Леонид Жуховицкий - Легенда о Ричарде Тишкове
Девушки у Ричарда не было. Одно время нравилась девочка из лаборатории, сероглазая блондиночка в строгом костюме. Она училась заочно в химическом, ходила по абонементу в консерваторию. Он с ней раза три заговаривал в столовой и на троллейбусной остановке. Но быстро почувствовал, что ей с ним скучновато, и отстал.
Вскоре он познакомился в универмаге с продавщицей из отдела готового платья. Она была глупая и грубая, но хорошенькая, и считала, что осчастливила его. Она уже нагулялась и теперь хотела замуж. Но никак не могла понять, хочет ли замуж именно за Ричарда, от этого злилась на него и при каждой встрече, оттопыривая накрашенные губы, раздраженно требовала, чтобы он вел ее в молодежное кафе.
Когда Ричарду исполнилось двадцать два, он вдруг четко понял, что жизнь его встала на рельсы и, если теперь ее как-то не повернуть, так и будет катиться до пенсии, разве что повысится заработок да со временем, когда заведется семья, дадут квартиру в Кузьминках или Зюзино. Но о семье он думал без особой радости, а в Зюзино переезжать не хотел: Арбат был его родиной.
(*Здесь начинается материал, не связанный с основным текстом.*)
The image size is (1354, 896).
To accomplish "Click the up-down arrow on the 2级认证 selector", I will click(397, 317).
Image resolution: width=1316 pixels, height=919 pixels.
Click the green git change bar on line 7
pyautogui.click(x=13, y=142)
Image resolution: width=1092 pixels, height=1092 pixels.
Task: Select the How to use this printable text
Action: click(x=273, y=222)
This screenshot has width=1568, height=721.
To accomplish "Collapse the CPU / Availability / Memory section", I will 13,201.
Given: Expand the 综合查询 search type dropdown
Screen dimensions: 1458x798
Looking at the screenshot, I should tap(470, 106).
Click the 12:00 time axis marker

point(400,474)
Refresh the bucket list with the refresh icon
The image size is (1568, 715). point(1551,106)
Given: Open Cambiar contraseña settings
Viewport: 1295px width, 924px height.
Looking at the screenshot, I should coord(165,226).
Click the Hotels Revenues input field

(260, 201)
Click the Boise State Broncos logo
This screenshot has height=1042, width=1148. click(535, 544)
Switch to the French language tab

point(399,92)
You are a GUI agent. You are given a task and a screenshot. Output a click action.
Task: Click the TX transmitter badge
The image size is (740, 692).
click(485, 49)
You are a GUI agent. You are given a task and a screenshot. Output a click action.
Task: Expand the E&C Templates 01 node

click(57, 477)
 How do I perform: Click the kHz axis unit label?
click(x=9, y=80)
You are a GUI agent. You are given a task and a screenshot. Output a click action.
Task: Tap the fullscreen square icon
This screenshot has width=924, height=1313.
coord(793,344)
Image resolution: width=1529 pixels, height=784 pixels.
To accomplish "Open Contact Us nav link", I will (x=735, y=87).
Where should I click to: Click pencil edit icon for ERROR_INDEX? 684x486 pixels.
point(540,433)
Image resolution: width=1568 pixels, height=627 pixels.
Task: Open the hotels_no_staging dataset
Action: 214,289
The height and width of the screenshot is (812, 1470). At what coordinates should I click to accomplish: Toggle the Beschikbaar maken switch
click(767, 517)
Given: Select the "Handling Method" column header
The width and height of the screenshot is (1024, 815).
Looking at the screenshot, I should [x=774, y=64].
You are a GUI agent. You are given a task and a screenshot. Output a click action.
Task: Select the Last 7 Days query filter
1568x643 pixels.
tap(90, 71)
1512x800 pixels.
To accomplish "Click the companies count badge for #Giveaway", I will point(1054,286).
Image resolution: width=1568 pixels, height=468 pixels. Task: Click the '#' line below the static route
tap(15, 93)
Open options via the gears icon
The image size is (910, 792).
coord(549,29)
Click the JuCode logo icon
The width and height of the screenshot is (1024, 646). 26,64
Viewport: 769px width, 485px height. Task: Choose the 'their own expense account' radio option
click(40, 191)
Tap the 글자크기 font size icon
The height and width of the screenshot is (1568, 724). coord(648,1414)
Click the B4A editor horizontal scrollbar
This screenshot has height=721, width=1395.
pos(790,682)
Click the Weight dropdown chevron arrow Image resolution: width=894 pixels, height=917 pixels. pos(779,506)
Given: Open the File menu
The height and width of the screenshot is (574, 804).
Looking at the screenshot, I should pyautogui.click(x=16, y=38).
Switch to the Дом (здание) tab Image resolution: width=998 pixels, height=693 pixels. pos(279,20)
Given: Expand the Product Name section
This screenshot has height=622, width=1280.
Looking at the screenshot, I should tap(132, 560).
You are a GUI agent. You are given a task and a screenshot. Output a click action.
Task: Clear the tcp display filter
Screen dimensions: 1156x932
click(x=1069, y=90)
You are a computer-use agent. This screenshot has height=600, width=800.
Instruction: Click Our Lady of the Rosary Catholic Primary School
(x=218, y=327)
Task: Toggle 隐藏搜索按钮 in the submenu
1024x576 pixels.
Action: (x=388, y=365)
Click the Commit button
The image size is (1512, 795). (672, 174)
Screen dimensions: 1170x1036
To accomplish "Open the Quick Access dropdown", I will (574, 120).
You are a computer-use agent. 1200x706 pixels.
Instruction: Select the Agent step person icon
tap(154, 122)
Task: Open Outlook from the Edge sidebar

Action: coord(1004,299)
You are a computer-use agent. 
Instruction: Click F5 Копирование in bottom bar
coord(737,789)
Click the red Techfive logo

Тогда он стал серьезно задумываться над жизнью и приглядываться к окружающим.
Он заметил, что лучше и интереснее живут те, у кого есть какой-то дополнительный козырь в жизни, например, спорт или самодеятельность. Или хотя бы любительская кинокамера. С Ричардом в цехе работал парень, игравший в заводской волейбольной команде. Парень был длинный, с лошадиными зубами — скалил их без всякого повода. Но бил он здорово, блок ставил здорово, и это давало ему большие преимущества. Раза четыре в год он за казенный счет ездил на сборы, в цехе пользовался поблажками, а главное, высоко котировался у девчонок — они сами заговаривали с ним, занимали ему очередь в столовой…
Еще лучше жилось малому из технического отдела, получившему на каком-то конкурсе премию за любительский кинофильм. Он носил галстук-бабочку, объяснял девушкам художественные достоинства итало-французских картин и считался очень интеллигентным парнем, хотя окончил всего-навсего семилетку.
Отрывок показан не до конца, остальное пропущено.